Record excerpts:

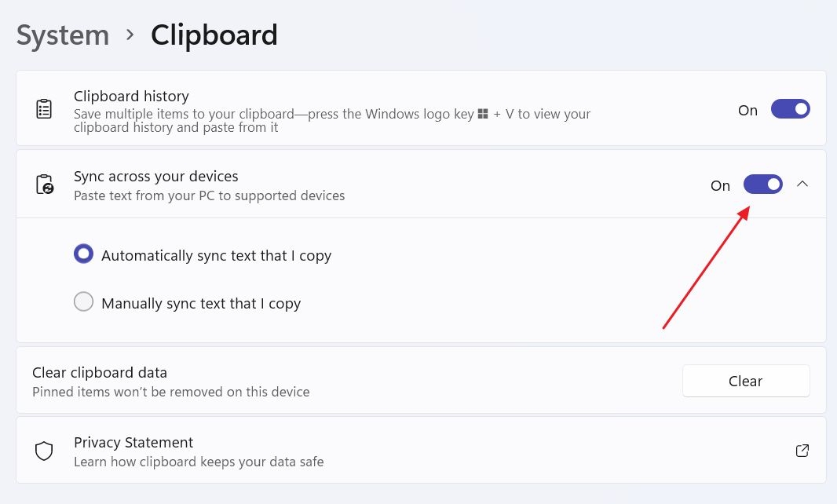Image resolution: width=837 pixels, height=504 pixels.
Task: Collapse the Sync across your devices section
Action: tap(802, 183)
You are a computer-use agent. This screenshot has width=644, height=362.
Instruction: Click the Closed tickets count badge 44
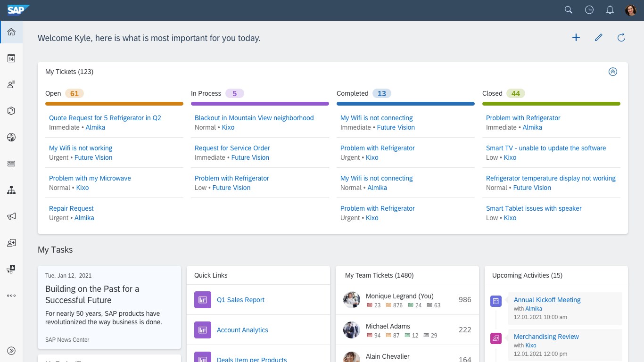click(x=516, y=93)
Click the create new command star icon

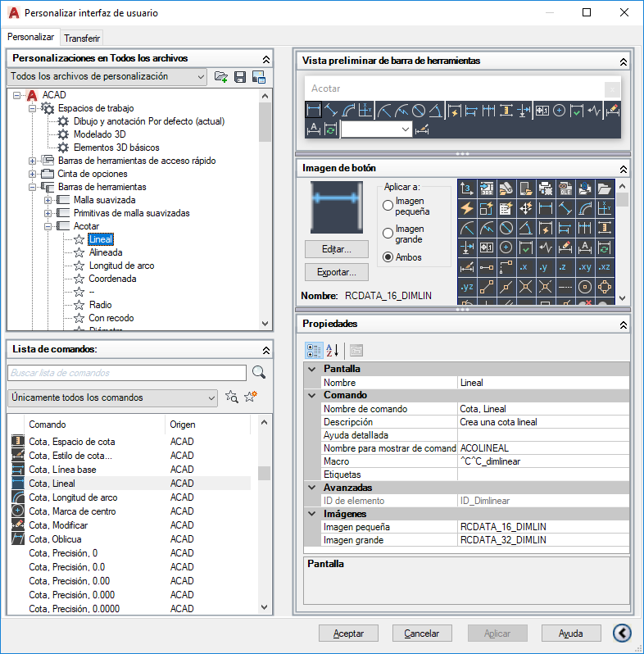click(251, 396)
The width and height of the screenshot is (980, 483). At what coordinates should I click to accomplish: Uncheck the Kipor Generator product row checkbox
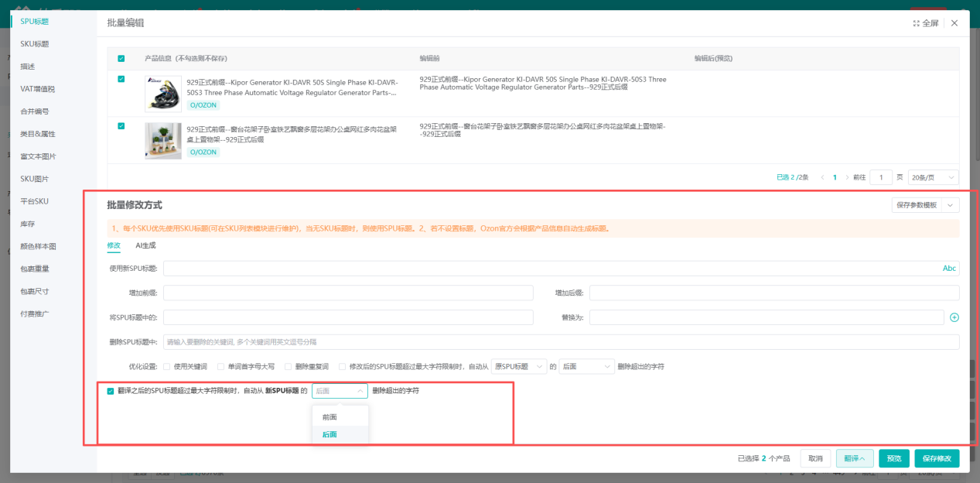coord(121,79)
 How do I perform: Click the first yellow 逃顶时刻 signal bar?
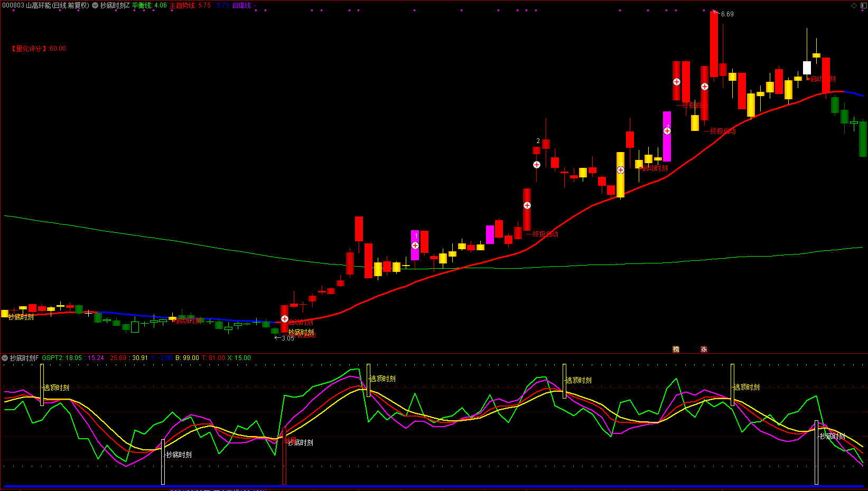(42, 385)
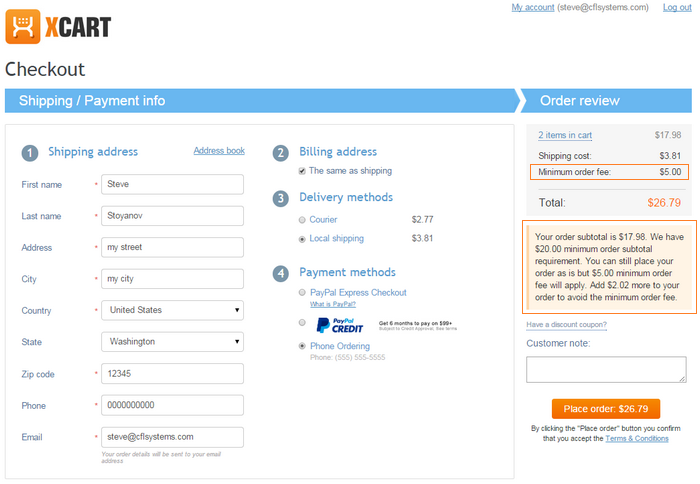700x484 pixels.
Task: Click the X-Cart shopping cart logo icon
Action: click(x=22, y=27)
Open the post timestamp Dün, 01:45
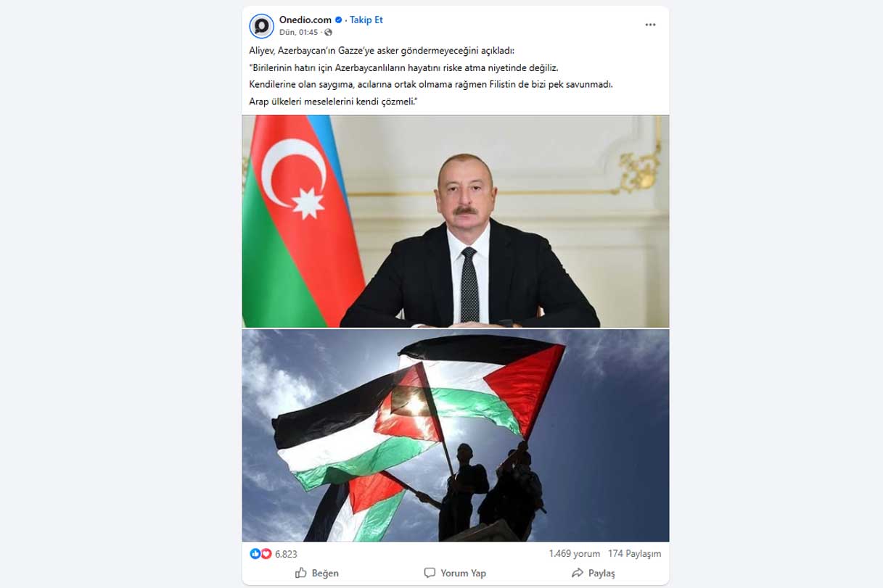883x588 pixels. pyautogui.click(x=298, y=33)
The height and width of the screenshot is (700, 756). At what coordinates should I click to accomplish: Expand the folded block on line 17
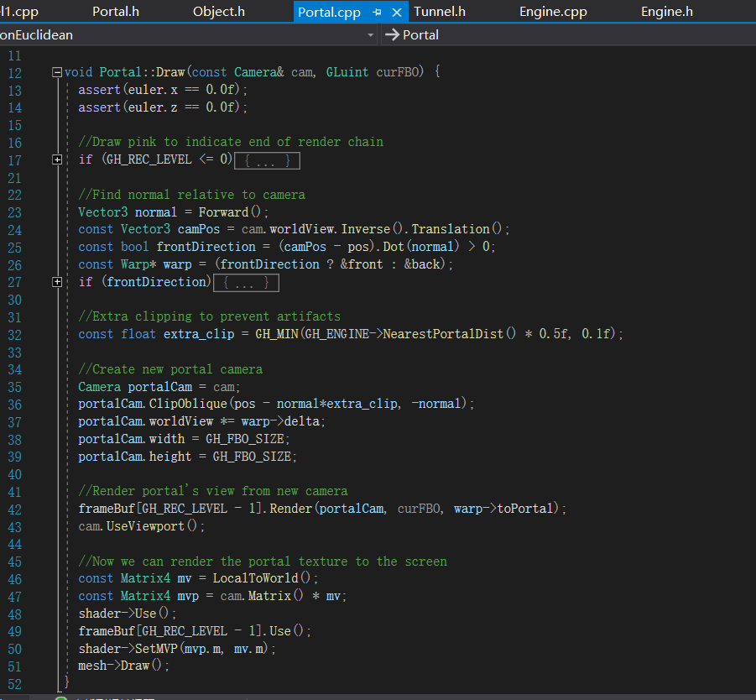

Action item: Here the lines from the one containing "You are a computer-use" through the end of the material are to be copied exactly, with the pictures omitted.

Solution:
You are a computer-use agent. This screenshot has width=644, height=362.
Instruction: Click the Closed tickets count badge 44
click(x=516, y=93)
Click the create new command star icon

click(251, 396)
The width and height of the screenshot is (980, 483). At what coordinates should I click to accomplish: Uncheck the Kipor Generator product row checkbox
coord(121,79)
 How do I perform: Click the first yellow 逃顶时刻 signal bar?
(42, 385)
700x484 pixels.
Task: Click the X-Cart shopping cart logo icon
Action: click(x=22, y=27)
Open the post timestamp Dün, 01:45
883x588 pixels. pyautogui.click(x=298, y=33)
The height and width of the screenshot is (700, 756). At what coordinates should I click to accomplish: Expand the folded block on line 17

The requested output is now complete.